Este conceito é bastante utilizado, mas também criticado por atribuir
importância secundária à dimensão social e ao nível de imersão (embeddedness)
das firmas em redes socioeconômicas locais, focalizando aglomerações setoriais
estáticas, em vez de interações dinâmicas entre empresas (JUCEVICIUS e
PUIDOKAS, 2006). Sendo assim, mostra-se limitado para a análise de aglomerados
locais onde as relações sociais e políticas são determinantes (FREIRE e FREITAS,
2009).
Além de apresentar, de acordo com Jucevicius e Puidokas (2006),
inconsistências de definição e metodologia que trazem implicações para decisões de
políticas, sendo que a simples concentração industrial não é suficiente para afirmar a
existência de um cluster.
Partindo da perspectiva de que a inovação é um processo socialmente
imerso, a abordagem da aprendizagem coletiva, no âmbito da Economia da
inovação, parece ser a adequada para vislumbrar o processo de geração de
inovação na carcinicultura potiguar, na medida em que analisa a aquisição de novos
conhecimentos em processos de interação dentro de um contexto cultural e político.
Como conceito alternativo ao de cluster, os teóricos da Rede de Pesquisa em
Sistemas Produtivos e Inovativos Locais (RedeSist) sugerem o conceito de Arranjo
Produtivo Local (APL):
Aglomerações territoriais de agentes econômicos, políticos e sociais - com foco em um conjunto específico de atividades econômicas - que apresentam vínculos mesmo que incipientes. (LASTRES e CASSIOLATO, 2003, p.3-4);
Saindo de uma visão atomizada de capacidade de ação humana
(voluntarismo) sem restrições, contemplada no conceito de cluster, o conceito de
APL confere uma perspectiva social aos aglomerados de empresas, indo ao
encontro da abordagem de inovação como processo socialmente imerso.
Este conceito é, portanto, o que mais se adéqua como parâmetro analítico
para o pressuposto de inovação defendido na análise da carcinicultura potiguar, cujo
aspecto social é evidenciado como fator relevante pelos estudos de imersão social,
inclusive aqueles desenvolvidos no APL de carcinicultura norteriograndense (BALDI,
2006; CÁRDENAS, 2007; BALDI E LOPES, 2008; SILVA FILHO, 2009).

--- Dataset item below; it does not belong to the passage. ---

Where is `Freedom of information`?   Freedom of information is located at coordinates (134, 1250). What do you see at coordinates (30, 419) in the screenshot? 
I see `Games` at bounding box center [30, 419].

O conceito de APL é desenvolvido para adaptar-se à realidade de economias
em desenvolvimento, como o Brasil, considerando as características das relações e
a maneira como são organizados os aglomerados nestes contextos, adequando-se à
realidade do setor em análise.
Considera-se ainda a possibilidade de um APL avançar para uma forma mais
„evoluída‟ ou consolidada das relações em um aglomerado produtivo, de onde surge
a definição do conceito de Sistema Produtivo e Inovativo Local (SPIL):
Arranjos produtivos em que interdependência, articulação e vínculos consistentes resultam em interação, cooperação e aprendizagem, com potencial de gerar o incremento da capacidade inovativa endógena, da competitividade e do desenvolvimento local (LASTRES e CASSIOLATO, 2003, p.4).